Racism: The Irish and the Negroes

In Shanty Gold, Kamua Okafor, the African slave boy who saves Mary Boland’s life on the coffin ship, gets a job sooner than Mary after they arrive in Boston.

 

Frankly, that pisses Mary off a lot. What’s wrong with the Irish, she muses angrily.

 

How did Kamua do it? Well, as a neophyte genius and son of an African witch doctor, his life goal is to learn to mix medical tonics. So, logically, he finds an apothecary. He manages to buy a top hat as well as a wagon and cart (I won’t tell you where he gets the money for that lest it spoil some of the narrative).

 

Mr. Mendel, who owns the apothecary, is an astute businessman. Kamua offers to deliver medicines to the tony crowd on Beacon Hill for one week at no salary. Mr. Mendel, knowing that some of the Brahmins on Beacon Hill fancy themselves abolitionists, figures they’ll be impressed with a Negro delivery boy spiffed out in a top hat.

 

He figures right. Kamua is a major hit with the wealthy crowd because, although he’s elegant, he doesn’t act “uppity.” This all happens in 1849.

 

Isn’t it sad that after 166 years, America still struggles with racism? Why are we so insecure that we must make some of our citizens “the others?”

 

In 1849, illustrators used to draw the Irish as dogs with tails.
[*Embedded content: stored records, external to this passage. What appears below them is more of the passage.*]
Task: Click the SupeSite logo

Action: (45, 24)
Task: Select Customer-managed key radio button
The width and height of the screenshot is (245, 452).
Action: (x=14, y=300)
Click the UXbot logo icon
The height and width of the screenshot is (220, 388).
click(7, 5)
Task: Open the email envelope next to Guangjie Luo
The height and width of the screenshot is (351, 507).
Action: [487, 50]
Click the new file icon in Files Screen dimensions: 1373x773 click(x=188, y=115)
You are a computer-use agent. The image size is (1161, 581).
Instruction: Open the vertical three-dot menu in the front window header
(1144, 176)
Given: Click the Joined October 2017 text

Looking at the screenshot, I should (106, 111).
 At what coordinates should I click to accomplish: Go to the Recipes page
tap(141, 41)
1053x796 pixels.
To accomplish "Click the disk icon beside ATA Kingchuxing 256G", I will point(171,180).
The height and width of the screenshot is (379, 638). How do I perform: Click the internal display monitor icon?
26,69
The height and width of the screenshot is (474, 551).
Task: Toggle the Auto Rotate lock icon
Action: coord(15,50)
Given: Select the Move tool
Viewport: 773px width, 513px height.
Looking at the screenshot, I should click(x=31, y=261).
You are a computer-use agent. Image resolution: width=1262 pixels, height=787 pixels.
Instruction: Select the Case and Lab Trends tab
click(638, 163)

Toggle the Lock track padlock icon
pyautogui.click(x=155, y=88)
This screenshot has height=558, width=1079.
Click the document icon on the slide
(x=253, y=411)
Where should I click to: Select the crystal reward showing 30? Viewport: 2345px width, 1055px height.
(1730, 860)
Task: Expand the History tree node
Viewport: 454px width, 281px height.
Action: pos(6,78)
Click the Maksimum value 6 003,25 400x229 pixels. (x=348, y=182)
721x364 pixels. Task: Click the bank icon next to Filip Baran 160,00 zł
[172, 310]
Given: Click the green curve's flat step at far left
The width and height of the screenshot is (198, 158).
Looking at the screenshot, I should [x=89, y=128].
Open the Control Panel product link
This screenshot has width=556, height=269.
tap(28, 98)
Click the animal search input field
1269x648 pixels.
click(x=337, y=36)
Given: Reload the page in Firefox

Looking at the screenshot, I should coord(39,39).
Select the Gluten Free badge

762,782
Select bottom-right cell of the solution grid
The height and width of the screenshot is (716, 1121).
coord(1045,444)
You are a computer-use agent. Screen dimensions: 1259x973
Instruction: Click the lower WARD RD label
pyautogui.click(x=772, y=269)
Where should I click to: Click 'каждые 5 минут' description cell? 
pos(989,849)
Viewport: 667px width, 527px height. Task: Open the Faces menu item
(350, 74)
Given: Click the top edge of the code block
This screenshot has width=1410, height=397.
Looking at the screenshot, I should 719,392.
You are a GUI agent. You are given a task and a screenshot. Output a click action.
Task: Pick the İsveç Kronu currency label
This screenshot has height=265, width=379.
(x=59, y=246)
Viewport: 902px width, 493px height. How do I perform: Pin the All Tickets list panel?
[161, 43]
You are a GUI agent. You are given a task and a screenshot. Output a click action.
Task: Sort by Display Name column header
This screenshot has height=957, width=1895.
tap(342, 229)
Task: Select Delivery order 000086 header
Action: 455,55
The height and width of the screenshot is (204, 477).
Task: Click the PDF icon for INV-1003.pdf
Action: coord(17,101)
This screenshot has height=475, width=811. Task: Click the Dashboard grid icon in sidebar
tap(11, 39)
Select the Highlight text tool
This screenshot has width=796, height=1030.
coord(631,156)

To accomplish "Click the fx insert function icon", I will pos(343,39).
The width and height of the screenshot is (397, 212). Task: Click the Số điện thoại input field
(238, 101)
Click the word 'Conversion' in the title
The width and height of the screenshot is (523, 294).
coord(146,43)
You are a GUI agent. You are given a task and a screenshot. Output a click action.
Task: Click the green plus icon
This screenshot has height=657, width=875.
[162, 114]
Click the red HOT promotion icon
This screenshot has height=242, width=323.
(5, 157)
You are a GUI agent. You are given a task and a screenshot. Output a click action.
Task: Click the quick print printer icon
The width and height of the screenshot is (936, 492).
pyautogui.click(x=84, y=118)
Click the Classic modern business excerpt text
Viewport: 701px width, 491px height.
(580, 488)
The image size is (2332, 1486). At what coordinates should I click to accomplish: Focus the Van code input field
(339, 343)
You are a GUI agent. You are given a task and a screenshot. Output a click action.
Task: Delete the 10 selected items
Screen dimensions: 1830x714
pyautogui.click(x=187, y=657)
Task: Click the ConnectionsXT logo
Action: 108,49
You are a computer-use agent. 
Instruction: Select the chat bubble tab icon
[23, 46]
Today, instead of the Irish being “the others,” it’s the Hispanics.

 

And, after what happened recently in Charleston, it’s clear that hatred of Negroes still rules many of our citizens.

 

Under any of its guises, racism is a plague in America. A dirty secret we pretend doesn’t exist because we elected a black President. Which is why I personally think some people like Dylan Roof resort to violence. They can’t stand Obama because they think he’s “uppity.” So, they murder “the others” who look like him.

 

Let’s take a pledge together. Let’s pledge that one day, one person at a time, we’ll get rid of racism in this country that we love. Isn’t it about time?